When I invalidate the instruction cache after enabling MMUs, this issue seems to be getting resolved. Again, I am not saying this is a fix but this is something that
solves the issue while we are looking for suggestions from you for a proper fix.
I have tried to summarize the problem based on the latest findings a few emails down the trail if you want to have a look at that again.
Thanks
Ashish
From: Ard Biesheuvel <ardb@kernel.org>
Sent: Wednesday, February 23, 2022 3:54 PM
To: Ashish Singhal <ashishsingha@nvidia.com>
Cc: edk2-devel-groups-io <devel@edk2.groups.io>; Marc Zyngier <maz@kernel.org>; Sami Mujawar <sami.mujawar@arm.com>; Ard Biesheuvel <ardb+tianocore@kernel.org>; Leif Lindholm <quic_llindhol@quicinc.com>
Subject: Re: [edk2-devel] [PATCH] ArmPkg: Invalidate Instruction Cache On MMU Enable
External email: Use caution opening links or attachments
On Wed, 23 Feb 2022 at 19:14, Ashish Singhal <ashishsingha@nvidia.com> wrote:
>
> Ard,
>
> During PrePi, I setup the initial memory map by calling into ArmConfigureMmu function with my memory table where device memory regions have attribute of ARM_MEMORY_REGION_ATTRIBUTE_DEVICE and DRAM regions have attribute of ARM_MEMORY_REGION_ATTRIBUTE_WRITE_BACK.
>
> For device memory, XN bit is set by ArmMemoryAttributeToPageAttribute function. After PrePi, when I add a region of memory to device memory from a DXE driver, I call gDS->AddMemorySpace with EfiGcdMemoryTypeMemoryMappedIo and EFI_MEMORY_UC | EFI_MEMORY_RUNTIME
followed by gDS->SetMemorySpaceAttributes with EFI_MEMORY_UC.
>
> Please let me know in case I have still not understood your question.
>
This all looks ok. But the real question is whether the address that
the speculative access targets is mapped using the XN attribute or
not, so you will need to find a way to check that.

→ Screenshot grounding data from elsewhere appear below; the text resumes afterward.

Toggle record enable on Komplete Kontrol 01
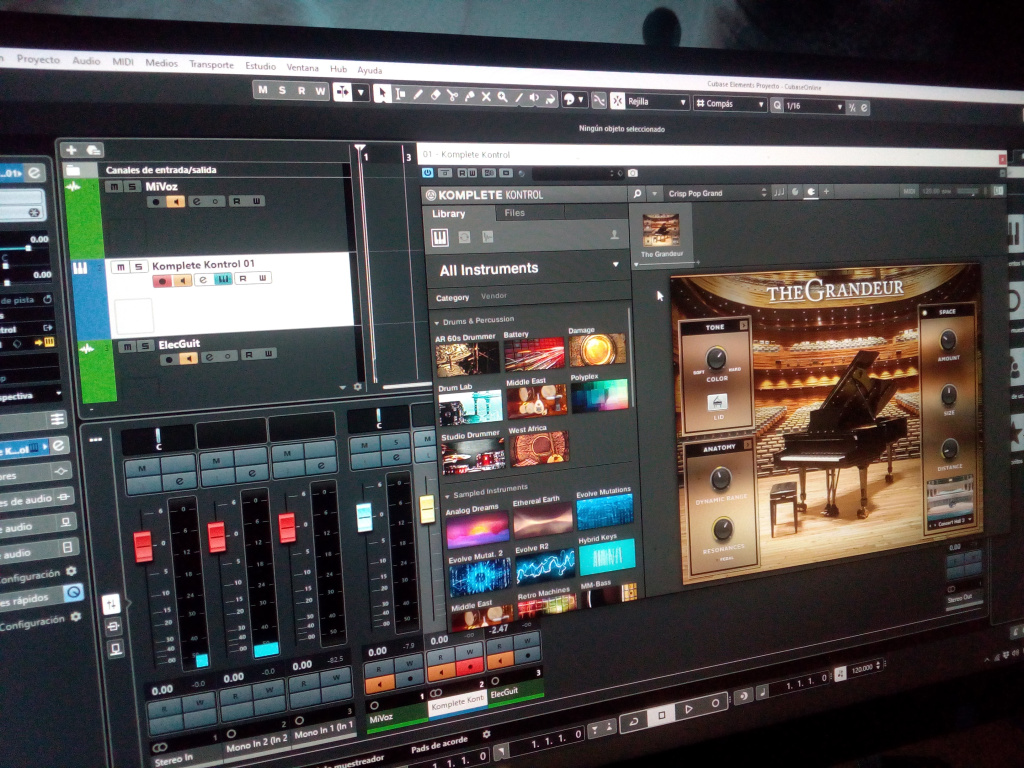Image resolution: width=1024 pixels, height=768 pixels. point(161,280)
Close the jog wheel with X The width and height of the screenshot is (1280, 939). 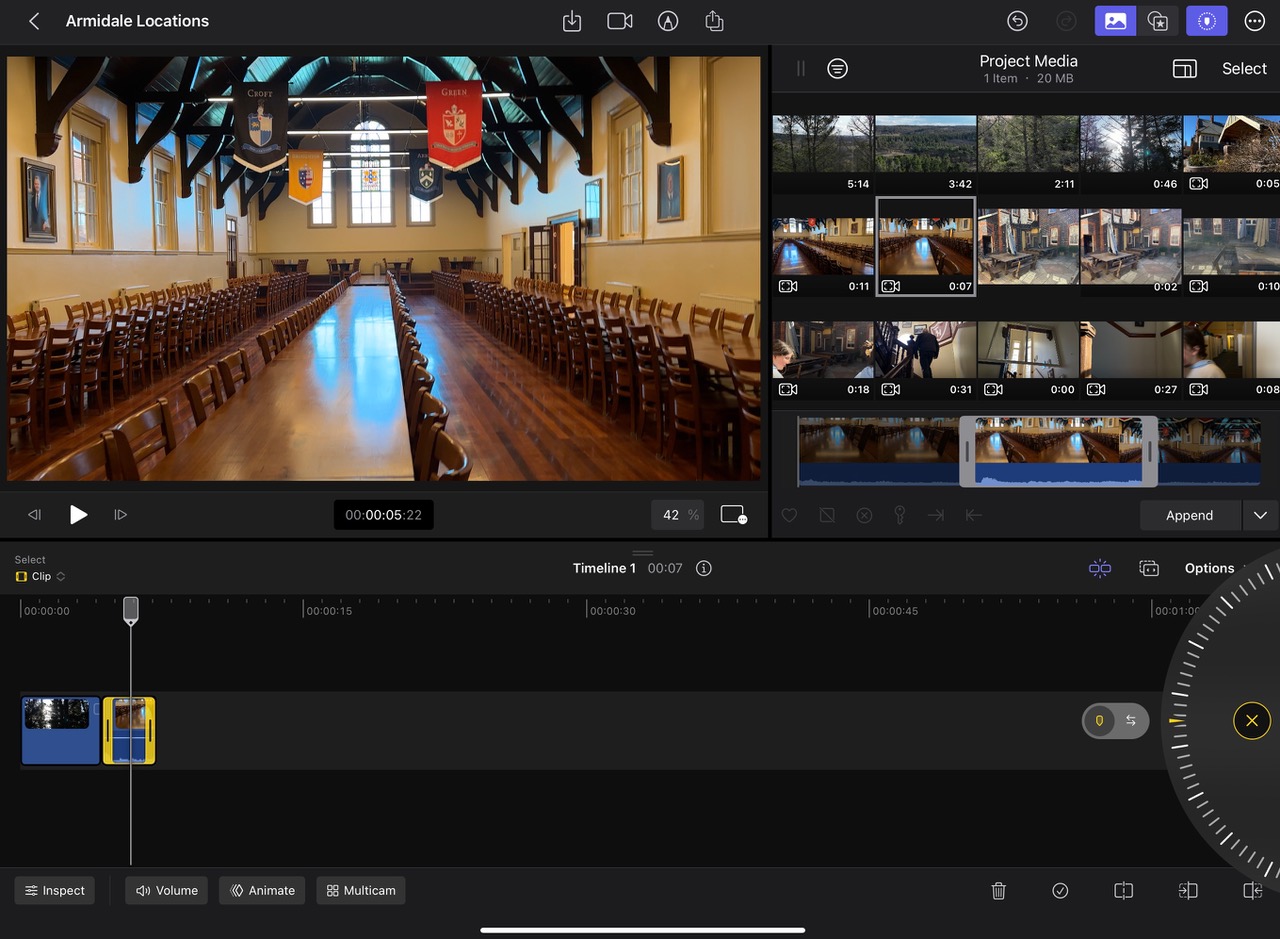point(1251,720)
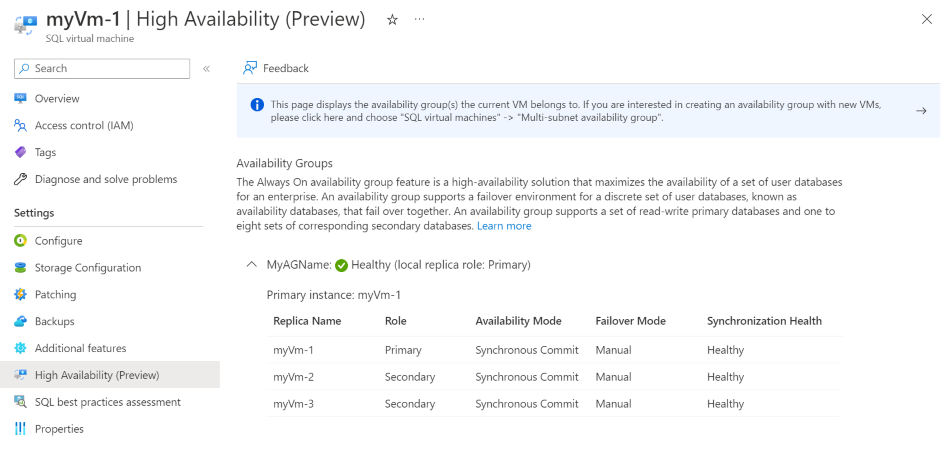
Task: Click the Overview icon in sidebar
Action: (x=20, y=98)
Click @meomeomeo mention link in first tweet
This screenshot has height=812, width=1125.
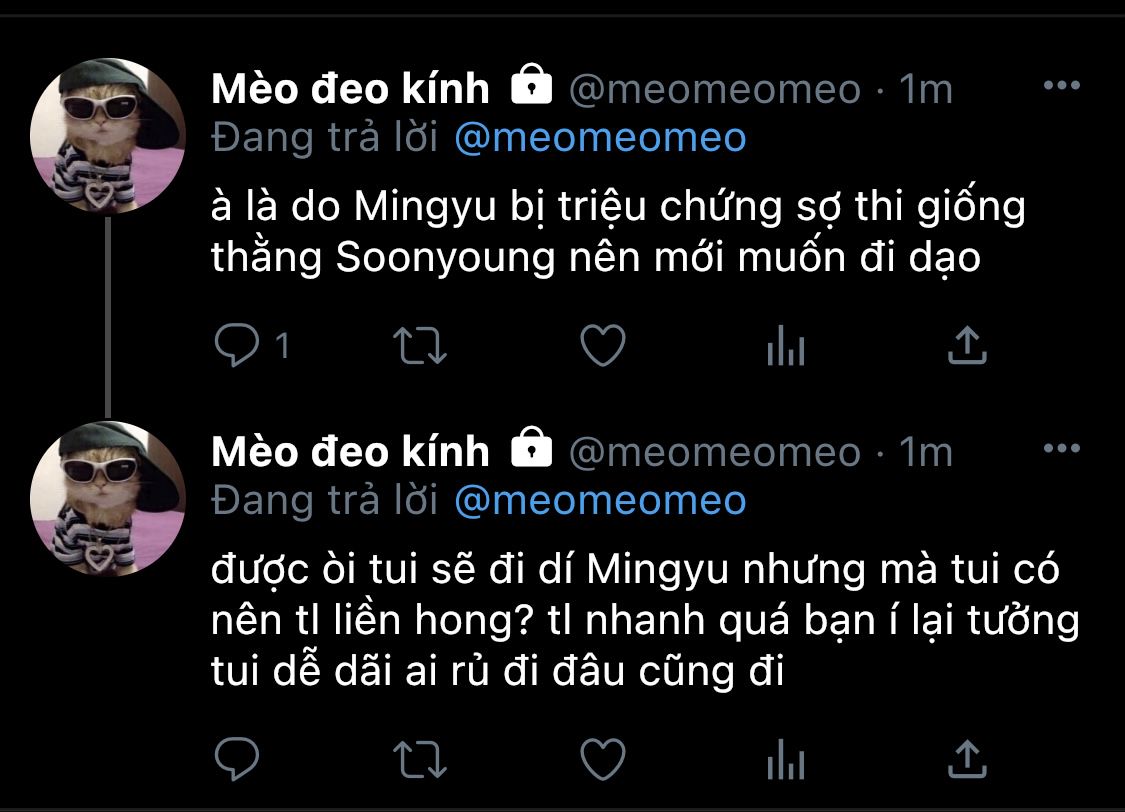pyautogui.click(x=601, y=138)
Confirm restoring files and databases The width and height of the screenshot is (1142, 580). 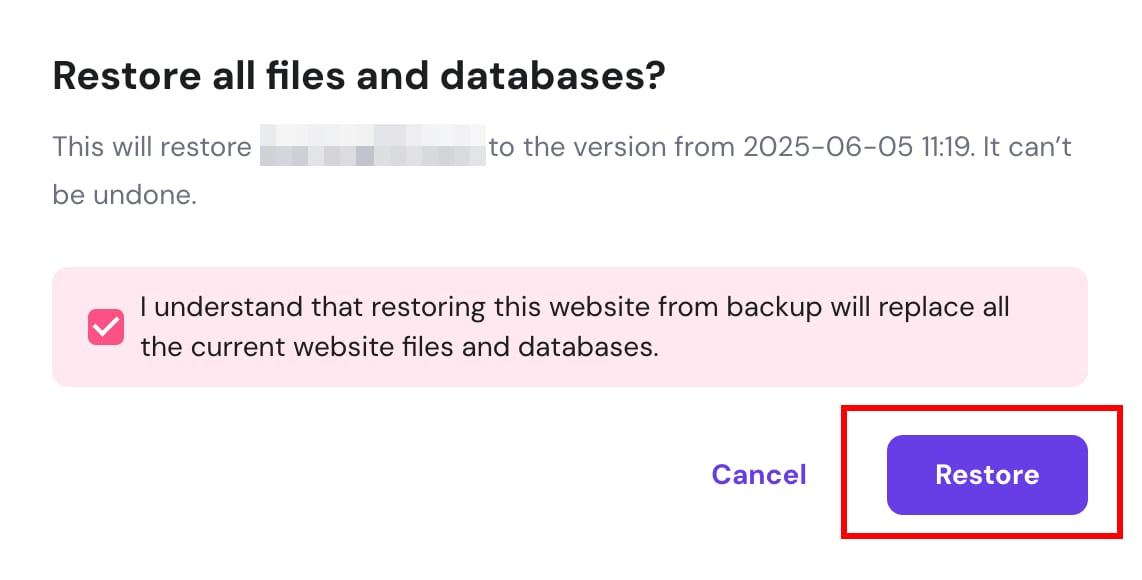pos(986,475)
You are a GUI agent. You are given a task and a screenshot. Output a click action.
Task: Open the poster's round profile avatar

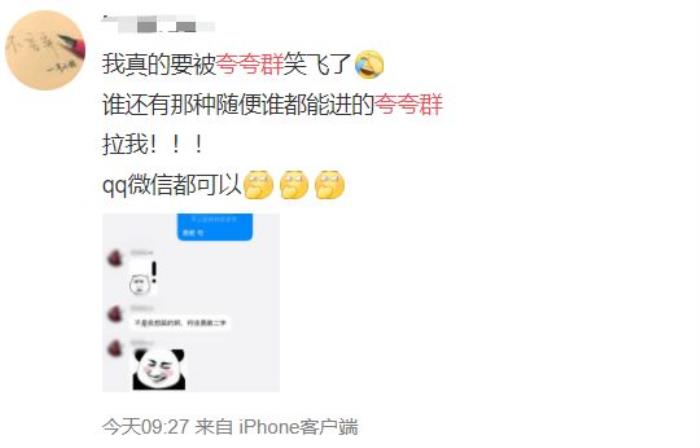[45, 50]
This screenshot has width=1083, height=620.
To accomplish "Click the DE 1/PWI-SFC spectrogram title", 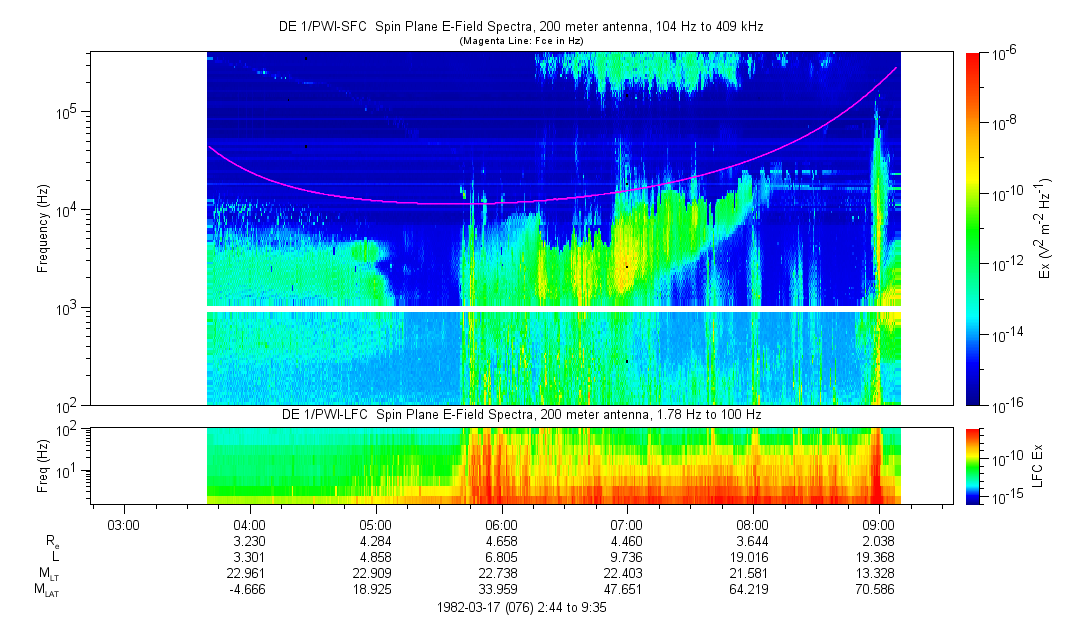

So there are a couple of options:
- The XN attribute is set correctly, but the CPU is speculatively
fetching instructions anyway. This would imply a severe hardware bug,
and flushing the I-cache is unlikely to make a difference.
- The speculative access is not the result of an instruction fetch, in
which case I-cache maintenance is unlikely to help either.
- The XN bit is not being set correctly, and so the MMU code needs to be fixed.
Papering over this by adding I-cache maintenance doesn't seem the best
course of action tbh.
--
Ard.